Fotogalerie: Beliebte Sorten der Kornelkirsche
Bewertungen
Seit Ende der 90er Jahre wird die Kornelkirsche angebaut, die aus Pjatigorsk in die Region Brjansk gebracht wurde. In dieser Zeit sank die Temperatur auf minus 34 Grad. Apfel- und Birnbäume froren an. Der Kornelkirsche machte das nichts aus, sie steigerte nur den Ertrag.
SergeyKrivonosov
Ich möchte diejenigen, die gerade erst planen, Kornelkirsche zu pflanzen, darauf aufmerksam machen, dass die Pflanze selbstunfruchtbar ist.
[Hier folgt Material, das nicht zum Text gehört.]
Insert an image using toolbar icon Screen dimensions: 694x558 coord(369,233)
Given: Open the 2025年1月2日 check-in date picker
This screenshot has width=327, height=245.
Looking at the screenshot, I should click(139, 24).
Für eine Ernte müssen mindestens zwei Sträucher gepflanzt werden, oder man sollte sich mit den Nachbarn absprechen, dass auch sie pflanzen.
serde
Wir haben uns entschieden, Hartriegel (Kornelkirsche) selbst anzubauen, denn wir mögen Wein und Marmelade daraus, aber wir haben uns schon mehrmals mit den ‚Omas‘ auf dem Markt geirrt, also haben wir es gewagt. Trotz der verbreiteten Meinung, dass Hartriegel in der Mittelzone schlecht wächst oder keine Früchte trägt, haben unsere Bekannten das Gegenteil bewiesen, was unseren Wunsch beeinflusst hat, ihre Erfahrung zu übernehmen. Wir haben einen leicht schattigen Platz zum Pflanzen gewählt. Den Boden haben wir bereits im Herbst vorbereitet: Wir gruben ein Pflanzloch mit einem Durchmesser von etwa 1 Meter und einer Tiefe von 80 cm, gaben etwas neue Erde gemischt mit Dünger (organisch und mineralisch) hinein. Für den Winter deckten wir das Loch mit Folie ab und öffneten es Ende Februar. Ende März beschlossen wir, unseren Hartriegel zu pflanzen. Wir nahmen Humus und Kompost, mischten und teilten sie in zwei Teile. Einen Teil mischten wir mit der Erde und füllten das Loch zur Hälfte, indem wir einen kleinen Hügel formten. Wir nahmen den Setzling, setzten ihn auf den Hügel und bedeckten ihn mit dem restlichen Teil. Die junge Pflanze benötigt reichlich Wasser (30–40 Liter). Den Stammbereich bedeckten wir mit Sägespänen, um die Feuchtigkeit zu bewahren. Unsere Bekannten empfahlen, die Triebe um 1/3 zu beschneiden, um das Wurzel- und oberirdische System auszugleichen. Wir haben bereits hier und da Blätter. Für Interessierte: Wir haben den Primorski-Hartriegel genommen, der als winterhart gilt.
Jelisaweta
Ich baue diese schmackhaften und gesunden Früchte schon seit langem an. Tatsächlich habe ich alle Methoden des Hartriegelanbaus ausprobiert – sowohl aus dem Kern als auch durch Stecklinge. Mein Hartriegel hat sich ausgebreitet und eine Hecke gebildet. Ich schneide ihn auf einer Höhe von 70–100 cm zurück. Die Ernte dieser wunderbaren Beere – anders kann ich sie nicht nennen – ist bei mir in der Regel sehr gut. Meine Frau macht Marmelade daraus und kocht Kompotte für den Winter ein.
Wachtang
Es gibt Enthusiasten, die Hartriegel im Großraum Moskau anbauen. Dabei ernten sie sogar. Natürlich sind das nicht die südlichen Erträge. Ich wage nicht zu behaupten, dass es bereits eine an die Mittelzone angepasste Sorte gibt, aber ich rate Ihnen dringend, die Kerne im Herbst zu pflanzen, wenn Sie diesen Wunsch haben. Es ist sehr schön zu sehen, wie selbst gesäte Pflanzen wachsen. Nur muss man bedenken, dass die Stratifikationszeit der Hartriegelkerne mehr als 800 Tage beträgt, daher sollte man zwei Winter, eher sogar drei, auf die Keimlinge warten. Versuchen Sie es, denn wie viel Ungewöhnliches wächst bereits in nördlicheren Gebieten!
Anton
Für die mittlere Zone Russlands ist Hartriegel längst keine exotische Rarität mehr und kein zarter Fremdling, der Gewächshausbedingungen benötigt. Diese wunderbare Pflanze mit aromatischen und gesunden Beeren ist in vielen Gärtnereien und auf privaten Grundstücken zu finden. Und die Zahl ihrer Bewunderer wird nur noch wachsen, denn Hartriegel ist kältebeständig, wächst auf fast jedem Boden und trägt bis zu hundert Jahre Früchte – ist das nicht der ideale Bewohner für Ihren Garten?